EXCERPT TO READ

------

Savory Sweet and Satisfying
Family Favorite Recipes
Monday, December 1, 2025
Make Again Monday: Eggnog French Toast with Eggnog Syrup
Friday, November 28, 2025
Grilled Cheese Sausage and Egg Breakfast Sandwich Casserole
Grilled Cheese Sausage and Egg Breakfast Sandwich Casserole
Ingredients:
- 1 pound breakfast sausage roll
- 18 eggs, divided
- 4 tablespoons unsalted butter, divided
- 1 cup whole milk, divided
- 1/2 teaspoon coarse ground black pepper
- 1/2 teaspoon ground mustard
- 12 slices Texas toast
- 12 slices cheddar cheese
Directions:
- Preheat the oven to 375º F. Spray a 9x13 inch baking dish with cooking spray.
- In a large non-stick skillet, over medium-high heat, cook the sausage until it is completely cooked, breaking it apart as it cooks. Drain any fat and remove to sausage to a bowl.

------

WRITTEN PROBLEM 1
Copy out the records word for word, starting at the line that contains "You are a computer-use agent. The" and running through the end of the records. Leave the pictures out of your copy.

THE DATA
------

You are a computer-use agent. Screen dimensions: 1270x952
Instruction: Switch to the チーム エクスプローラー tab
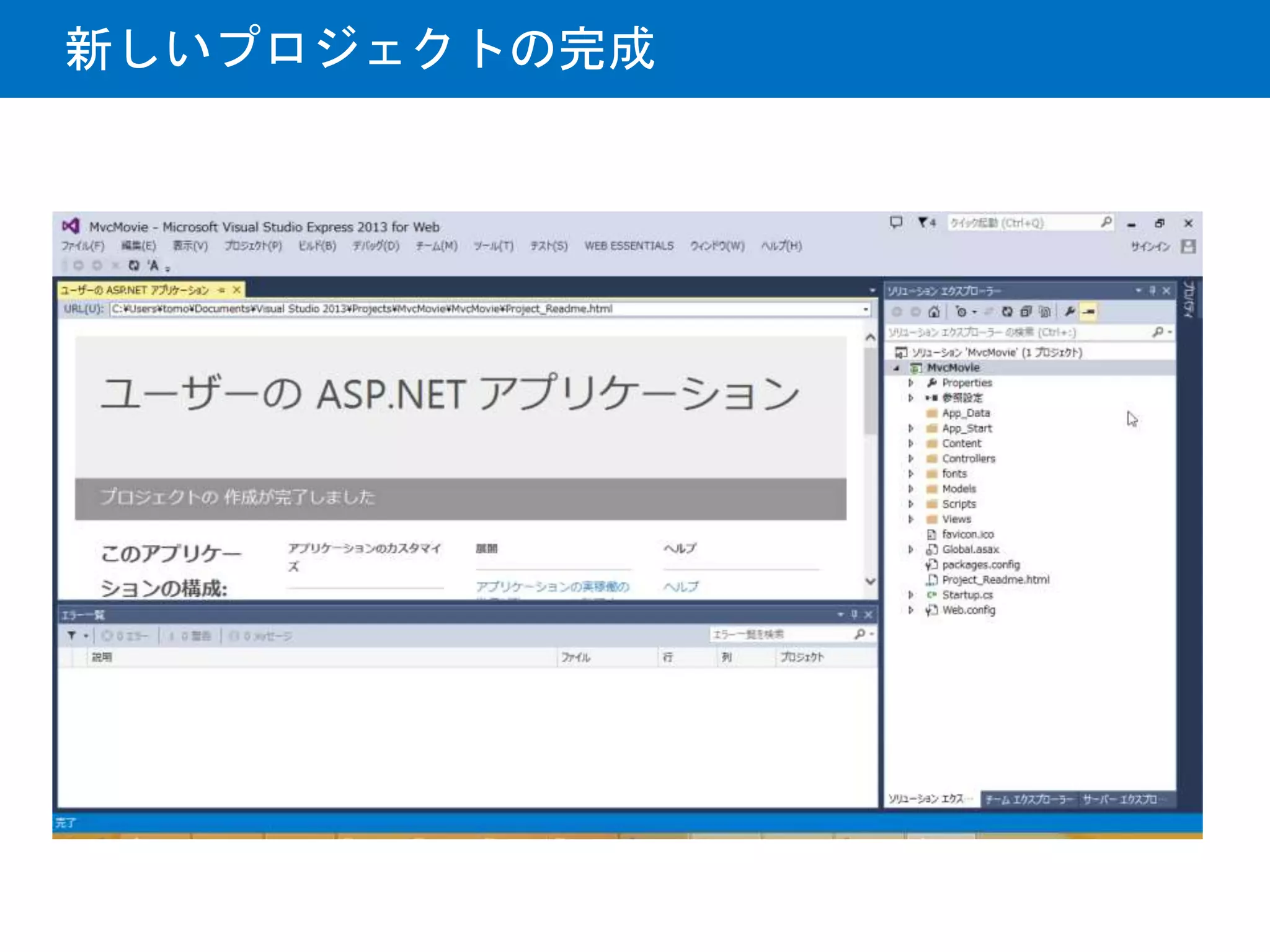pyautogui.click(x=1029, y=800)
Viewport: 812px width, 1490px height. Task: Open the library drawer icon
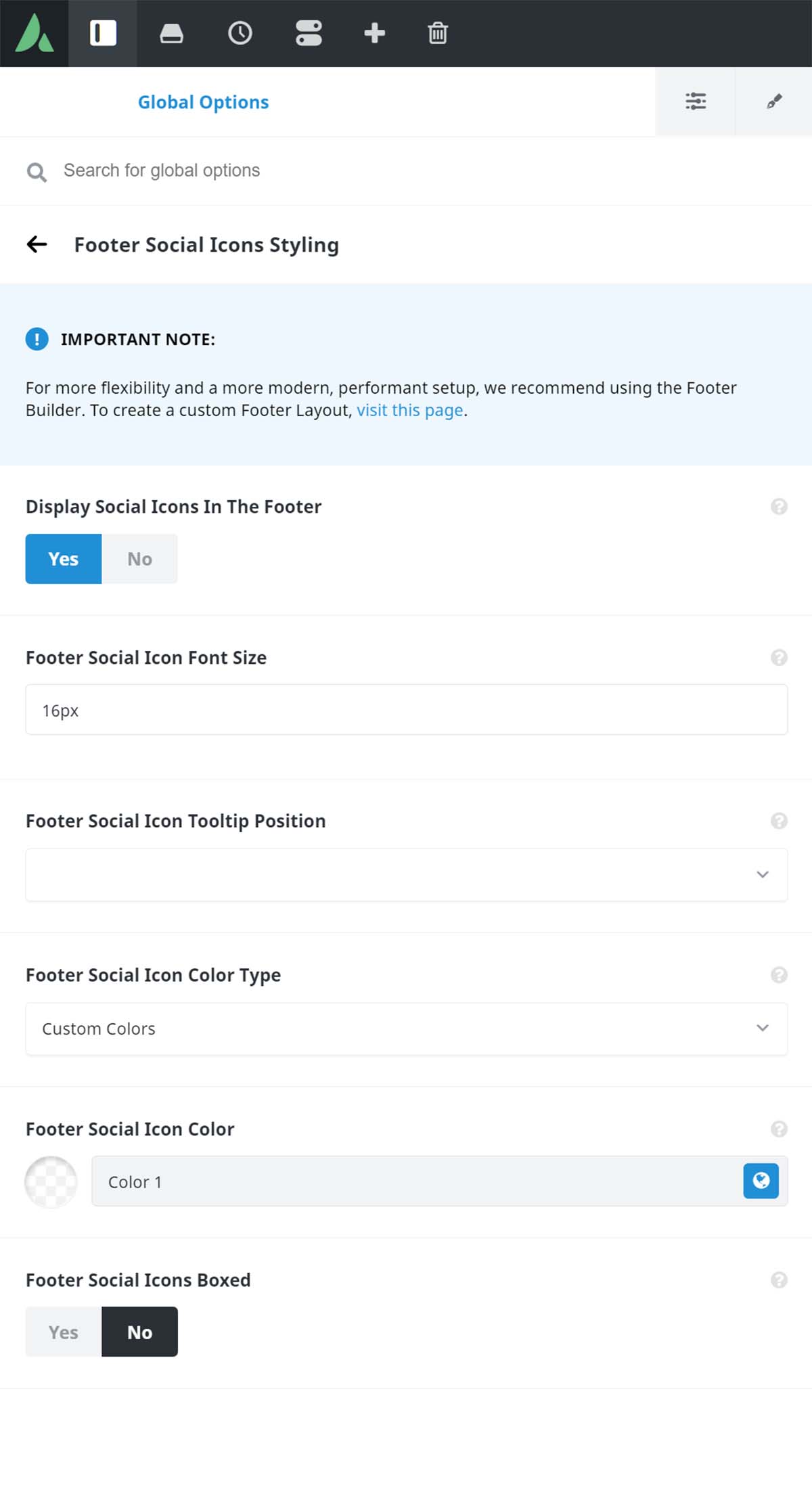pos(171,33)
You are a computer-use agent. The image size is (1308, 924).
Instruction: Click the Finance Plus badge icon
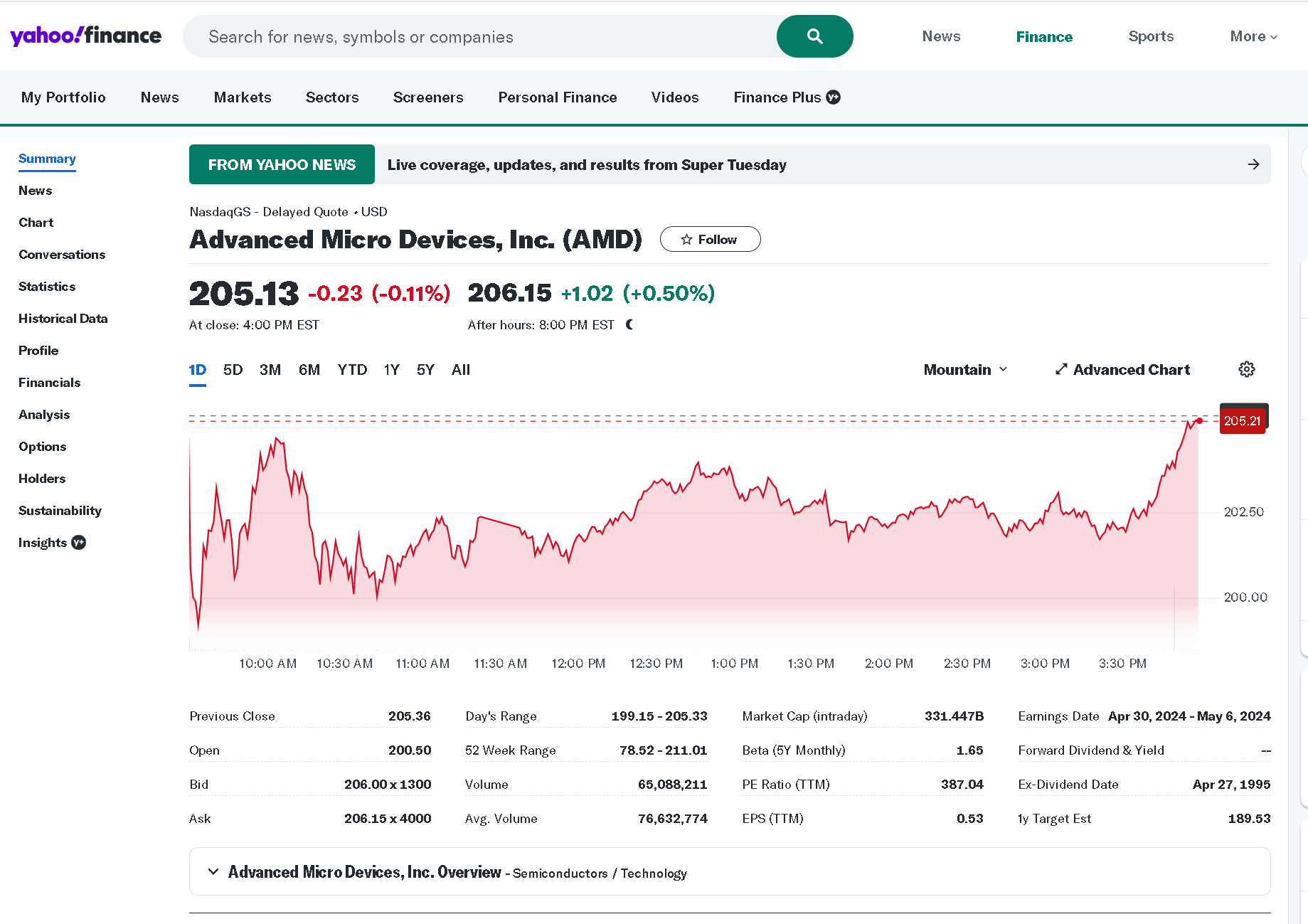point(834,97)
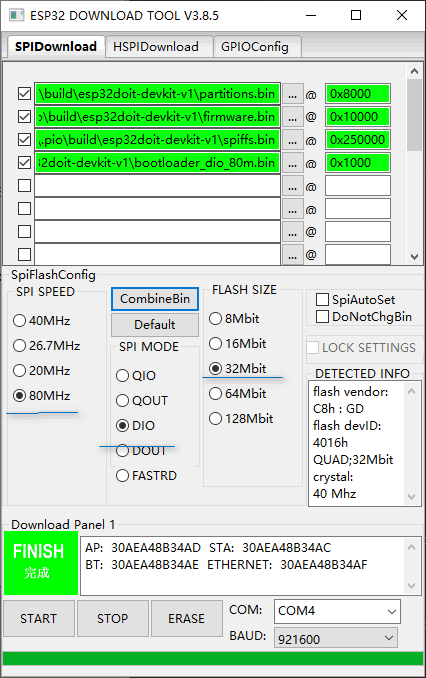Click the 0x250000 address field

[358, 140]
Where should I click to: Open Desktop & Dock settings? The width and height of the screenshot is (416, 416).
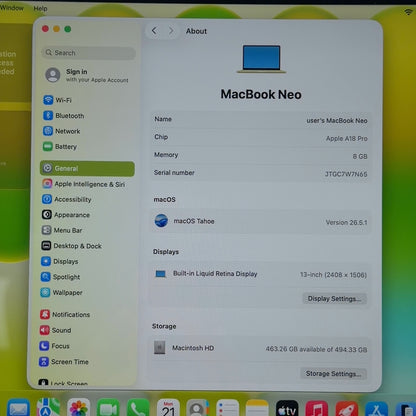(x=71, y=246)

------

WRITTEN PROBLEM 2
Answer these questions about the recipe page:
(a) How many eggs does the casserole call for?
(b) What temperature should the oven be preheated to?
(c) On what date was the Eggnog French Toast post listed?

EXPECTED ANSWER 1
You are a computer-use agent. The image size is (1308, 924).
Instruction: Click the Finance Plus badge icon
point(834,97)
Click the 0x250000 address field

[358, 140]
Where should I click to: Open Desktop & Dock settings? The width and height of the screenshot is (416, 416).
(x=71, y=246)

EXPECTED ANSWER 2
(a) 18 eggs, divided
(b) 375º F
(c) Monday, December 1, 2025